University of Pittsburgh
February 13, 2002

Dean of Pitt's School of Information Sciences Receives ALISE Honor

Contact:  412-624-4147

February 14, 2002

PITTSBUGH—Toni Carbo, dean of the University of Pittsburgh's School of Information Sciences (SIS), has been honored for her professional contributions to the field of library and information science education by the Association of Library and Information Science Education (ALISE).

The 2002 ALISE Professional Contribution Award was presented to Carbo at the Jan. 17 ALISE Conference in New Orleans. The criteria used to determine awardees include evidence of regular and sustained service that promotes and strengthens the broad areas of library/information science education through the holding of appropriate offices and positions within the profession; contributions that promote and enhance the status of library/information science education; and evidence of leadership and initiative in dealing with issues related to library/information science education.

Carbo, dean of SIS since 1986, will step aside as dean this summer. She intends to return to research and teaching as a professor in SIS and Pitt's Graduate School of Public and International Affairs.

During Carbo's tenure as dean, enrollment in SIS has increased dramatically, and the School has gained particular recognition for its Master of Science in Telecommunications program, its telecommunications track in its Ph.D. program in information science, and its Master of Library and Information Science program, which ranks among the top three in the nation. During Carbo's deanship, SIS obtained its first endowed chair, the Doreen E. Boyce Chair of Library and Information Science, with funding from the Buhl Foundation; developed the first university Information Ethics program in the world; and built one of the strongest faculties and research programs in the nation.

In the citation for the award, ALISE praised Carbo "as both a practitioner and an ambassador … (and for) the dedication to her students and her contributions to the discipline. Her reputation within the field spans the globe."

Carbo is past president of both ALISE and the American Society for Information Science and Technology. She was a member of the U.S. Advisory Council on the National Information Infrastructure and served as a U.S. representative to the G-7 Round Table of Business Leaders to the 1995 G-7 Information Society Conference in Brussels. Carbo also served as executive director of the U.S. National Commission on Libraries and Information Science, which advises the President and Congress on policy and planning in the information field. Her work in information science includes extensive experience with information service producers and users (both libraries and database producers) and in research in the areas of information policy and use.

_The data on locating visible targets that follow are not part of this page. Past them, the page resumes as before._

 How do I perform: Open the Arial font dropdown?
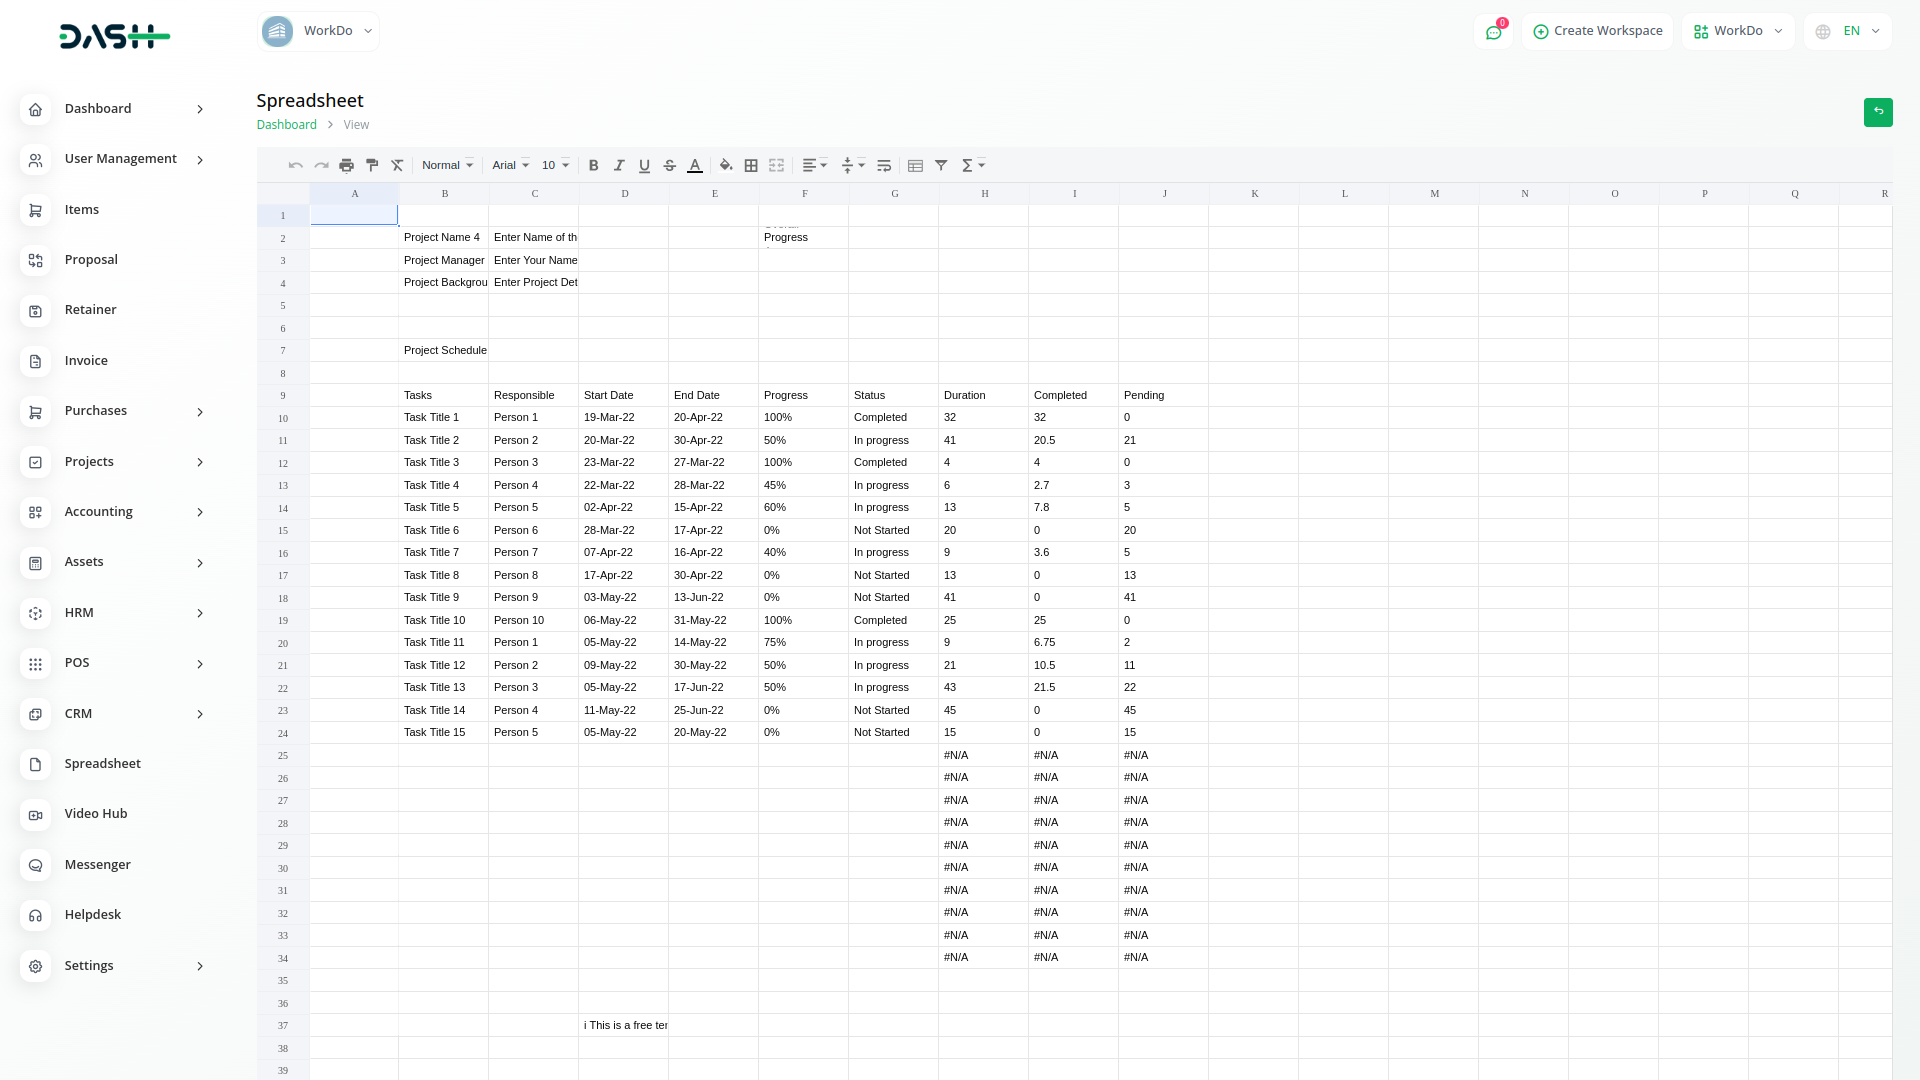[x=510, y=166]
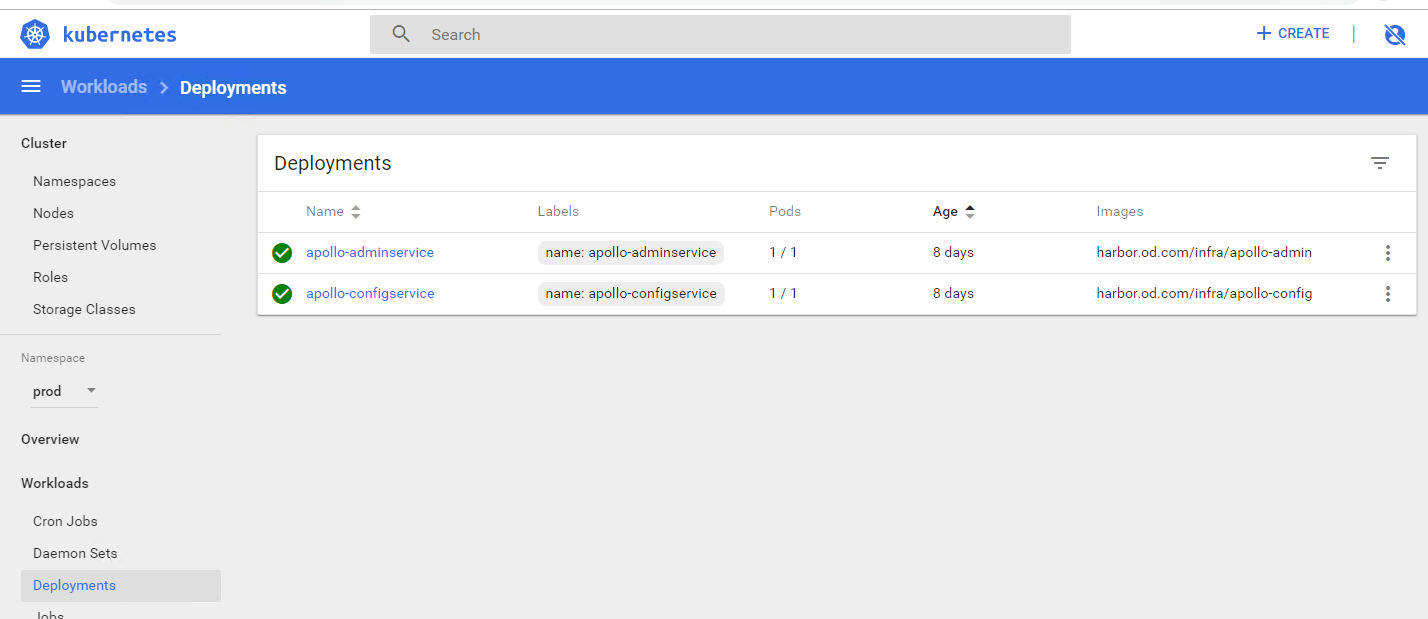Click the top-right user account icon

point(1394,35)

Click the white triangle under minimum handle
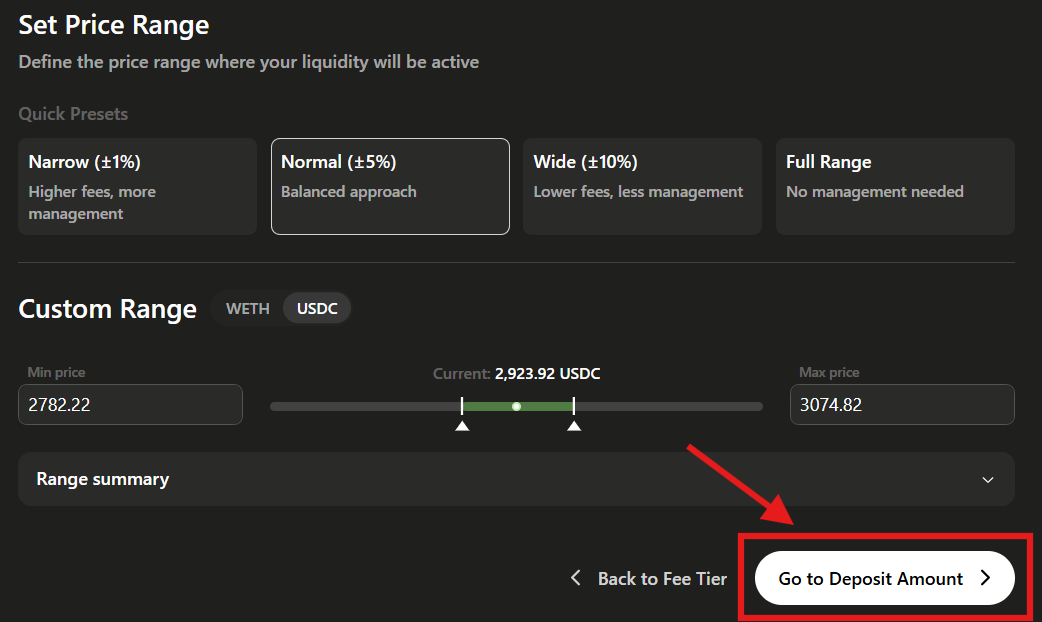click(x=462, y=426)
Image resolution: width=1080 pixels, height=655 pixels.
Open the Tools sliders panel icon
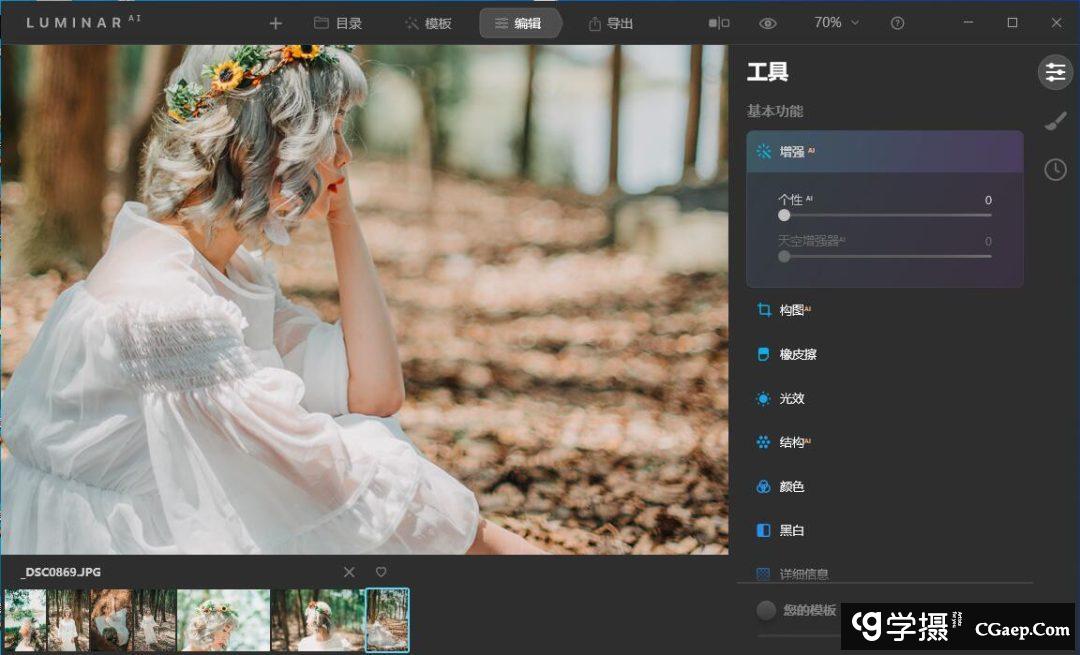[1054, 71]
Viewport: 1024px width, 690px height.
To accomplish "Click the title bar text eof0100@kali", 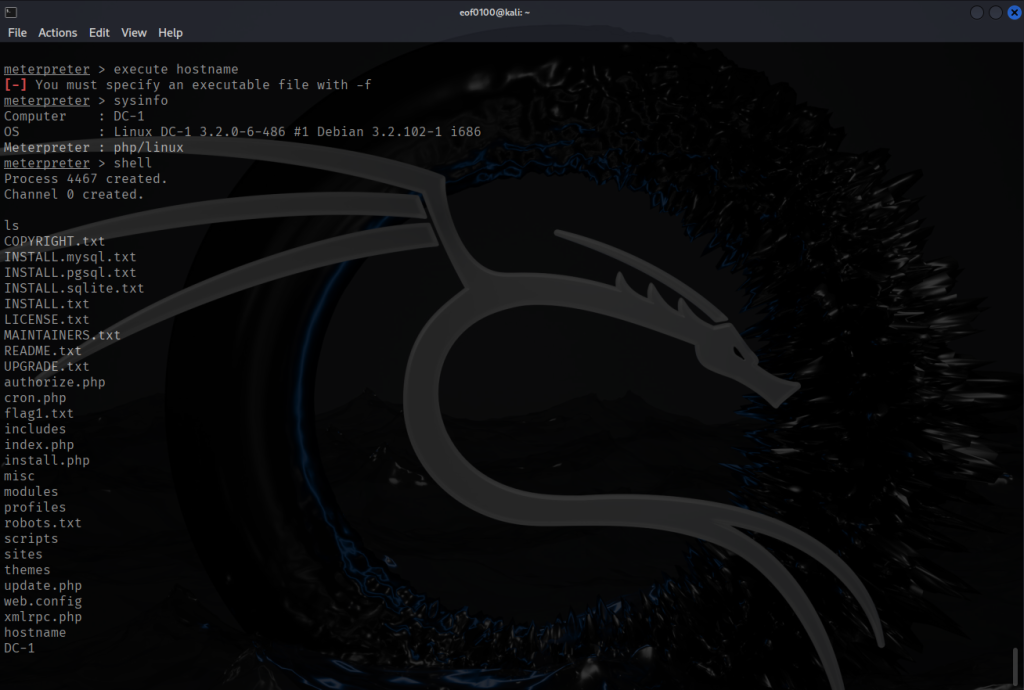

Carbo has extensive experience in the international arena. She chaired the last U.S. delegation to an intergovernmental council meeting of UNESCO [that of the General Information Programme (PGI)] in 1984, after having served as a member of the 1982 delegation. She also was a member of the planning committee for the first UNESCO Infoethics Conference in Monaco in 1997. She was cochair of the U.S. National Committee for the International Federation for Information and Documentation (FID) and chaired FID's Infostructures and Policies Committee, which oversaw FID's role in the Global Information Alliance (GIA).

Carbo is a fellow of the American Association for the Advancement of Science, the Institute of Information Scientists, the National Federation of Abstracting and Information Services, and the Special Libraries Association. She received the Distinguished Service Award from the Pennsylvania Library Association in 1995 and was named to the Fiftieth Anniversary Honor Roll of Legislative and Grassroots Library Champions of the American Library Association (ALA).

Carbo has a bachelor's degree in English, American, and French literature from Brown University and a master's degree in information science and a Ph.D. degree in management of information resources from the College of Information Science and Technology at Drexel University. She was selected by Drexel as one of the

100 most distinguished of its 60,000 alumni and was awarded its Centennial Medal. She also was a member of the Greater Pittsburgh Literacy Council for five years.

ALISE was founded as the Association of American Library Schools. The original association grew out of a series of informal meetings of library school faculty at ALA conferences, which was known as the Round Table of Library School Instructors. The Round Table voted in 1915 to form a permanent organization and to be identified as the Association of American Library Schools. The Association has provided a forum for library educators to share ideas, to discuss issues, and to seek solutions to common problems. In 1983, the Association changed its name to its present form to reflect more accurately the mission, goals, and membership of the Association.